Thread Links Date Links
Thread Prev Thread Next Thread Index Date Prev Date Next Date Index

Re: Requiring the EDP in 754 (or 1788.1 for that matter)



> On 31 Jan 2016, at 15:52, Lee Winter <lee.j.i.winter@xxxxxxxxx> wrote:
> 
> On Sun, Jan 31, 2016 at 9:50 AM, David Lester <dlester@xxxxxxxxxxxx> wrote:
> 
>> On 30 Jan 2016, at 23:03, Ulrich Kulisch <ulrich.kulisch@xxxxxxx> wrote:
>> 
>> But the real point is this:  A correctly rounded dot product is slower by at
>> least one magnitude
>> than a possibly wrong computation of the dot product in conventional
>> floating-pooint arithmetic.
>> An exact dot product would be 6 times faster than the latter. So
>> the EDP is at least 60 times faster than a possibly wrong correctly rounded
>> dot product.
>> Speed and accuracy are essential for acceptance and success of interval
>> arithmetic.
>> 
> 
> My comments are interspersed below, mostly respectfully.
> 
>> 
>> No Ulrich, it is _you_ who is refusing to pay attention.
>> 
>> (1) The world of chip design has moved on from 1985. Then, it was a
>>      handful of specialists like Seymour Cray, now everyone can do it.
> 
> That is not a change.  Anyone could do it in 1964.  The fact that few
> did is not relevant to your premise.
> 
>> (2) We have hit the “Wall” in mid-1990s. You will never get processors
>>      with clock speeds of more than a few GHz at economic prices, unless
>>      there is a new non-silicon technology invented.
> 
> Yes.
> 
>> There’s nothing on the horizon yet.
> 
> No.  In this domain your ignorance is showing.  In fact there are
> several.  HP's committment to memristors is very encouraging.  See
> “https://en.wikipedia.org/wiki/Memristor";.

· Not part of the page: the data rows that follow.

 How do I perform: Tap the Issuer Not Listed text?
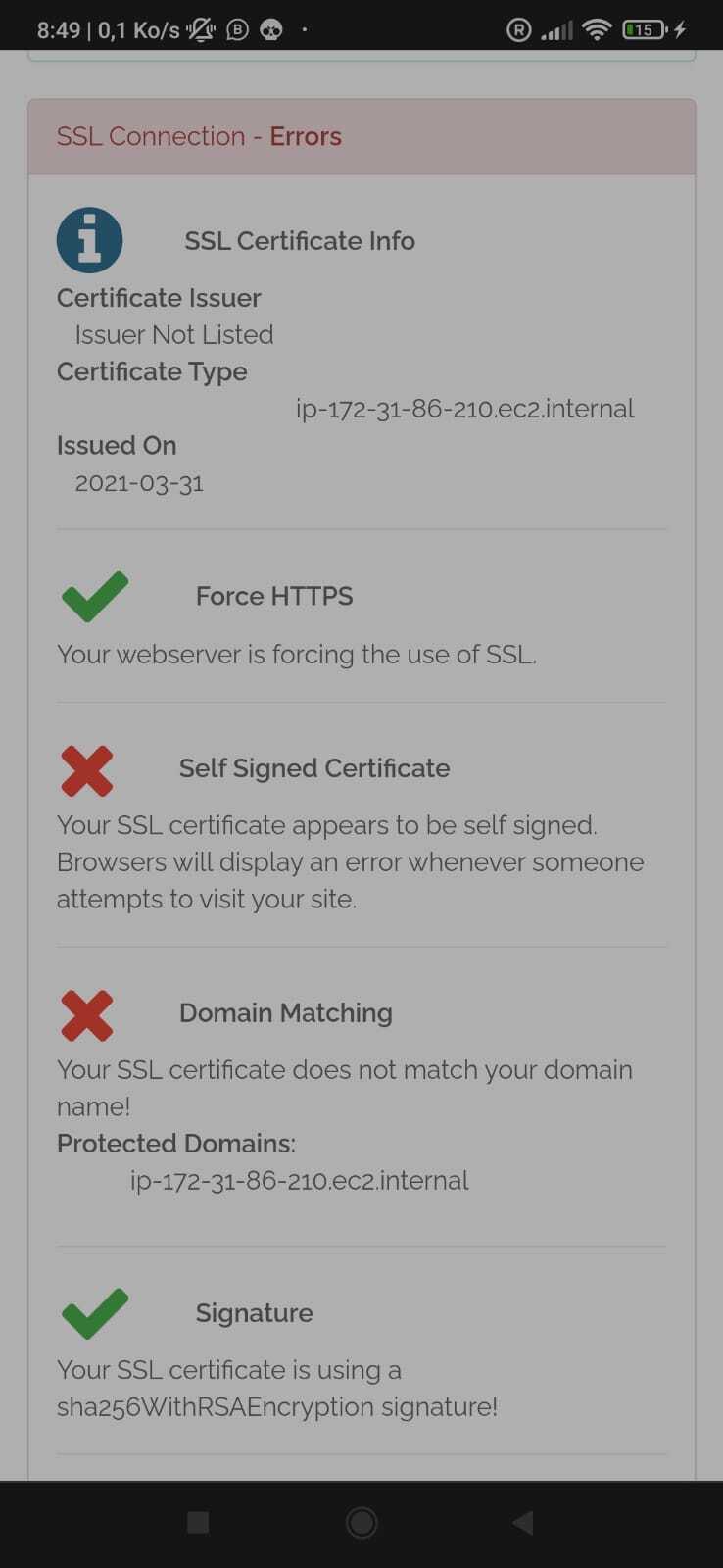174,335
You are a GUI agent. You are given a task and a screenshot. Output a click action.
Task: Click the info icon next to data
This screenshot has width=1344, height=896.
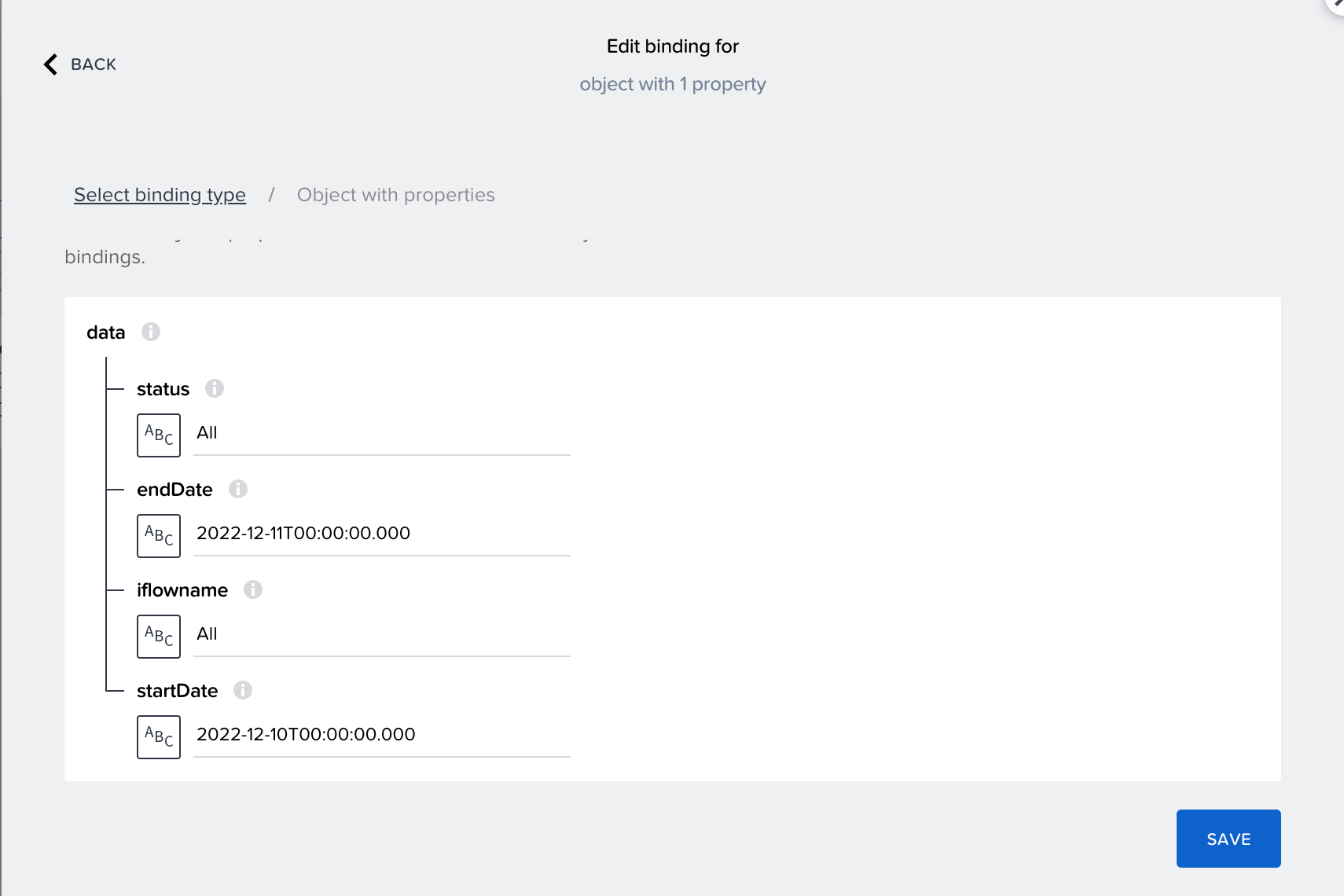click(151, 332)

Lee, I know all about memristors, thank you.
I am nowadays, after all, a neuromorphic chip
designer. The obvious first commercial use is
in digital memory circuits, so let’s see how
that works out before we look at the more
general case, eh?

Like graphene, it might work out in the end, but
for the next ten years or so, it’s probably
going to be silicon CMOS.


>> (3) Thus the real interest in chip design lies not in the uni-processor,
>>      but many-core processors (hundreds of CPU’s on each one square
>>      centimetre die).
> 
> No.  Collectively we are already recycling (as scrap) GPUs with a
> thousand or more processors.  One hundred CISC processors per CPU chip
> is an uninteresting goal in that regard.  1e5 FPU processors per chip
> starts to get interesting.  Especially if those processors are not for
> typical (partial) implementations but for rigorous (complete)
> implementations.

The goal of hundreds is what we have on the drawing board at the
moment, at 28nm. Were we working with the right foundry, we might
have been looking at 14nm FIN-FET, but that was not to be.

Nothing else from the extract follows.